* **Work order**
Start your answer with the line containing "Click the Pink 253 thread color chip" and end it with the last line of the records below, retyping every line between exactly and adding nothing.

++++ Records for this task

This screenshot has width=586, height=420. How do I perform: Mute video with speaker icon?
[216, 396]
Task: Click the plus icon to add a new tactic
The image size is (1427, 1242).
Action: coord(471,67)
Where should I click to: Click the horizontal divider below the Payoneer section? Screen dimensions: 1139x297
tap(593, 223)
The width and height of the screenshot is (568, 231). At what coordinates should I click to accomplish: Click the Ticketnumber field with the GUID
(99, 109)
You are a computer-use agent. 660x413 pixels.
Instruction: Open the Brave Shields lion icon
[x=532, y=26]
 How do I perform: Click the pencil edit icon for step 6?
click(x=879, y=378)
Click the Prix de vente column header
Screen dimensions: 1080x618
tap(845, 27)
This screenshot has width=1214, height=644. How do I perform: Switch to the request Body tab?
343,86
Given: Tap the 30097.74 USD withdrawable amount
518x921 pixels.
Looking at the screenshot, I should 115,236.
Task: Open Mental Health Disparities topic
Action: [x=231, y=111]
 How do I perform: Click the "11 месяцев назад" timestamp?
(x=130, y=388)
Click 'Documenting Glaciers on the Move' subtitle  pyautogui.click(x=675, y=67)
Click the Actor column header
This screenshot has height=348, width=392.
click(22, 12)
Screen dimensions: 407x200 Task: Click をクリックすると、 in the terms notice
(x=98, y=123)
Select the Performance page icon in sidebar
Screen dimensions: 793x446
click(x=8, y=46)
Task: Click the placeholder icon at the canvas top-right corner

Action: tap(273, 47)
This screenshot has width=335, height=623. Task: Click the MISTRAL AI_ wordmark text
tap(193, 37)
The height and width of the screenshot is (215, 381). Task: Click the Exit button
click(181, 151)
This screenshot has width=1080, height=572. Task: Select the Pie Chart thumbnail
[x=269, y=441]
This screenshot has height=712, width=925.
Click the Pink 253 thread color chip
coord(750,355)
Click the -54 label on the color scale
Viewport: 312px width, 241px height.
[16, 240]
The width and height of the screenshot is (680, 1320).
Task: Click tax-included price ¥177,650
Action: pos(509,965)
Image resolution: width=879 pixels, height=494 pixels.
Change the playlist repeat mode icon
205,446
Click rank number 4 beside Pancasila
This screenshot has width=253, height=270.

++++++++

* **Response below**
Click the Pink 253 thread color chip
coord(750,355)
Click the -54 label on the color scale
Viewport: 312px width, 241px height.
[16, 240]
The width and height of the screenshot is (680, 1320).
Task: Click tax-included price ¥177,650
Action: pos(509,965)
Image resolution: width=879 pixels, height=494 pixels.
Change the playlist repeat mode icon
205,446
Click rank number 4 beside Pancasila
This screenshot has width=253, height=270.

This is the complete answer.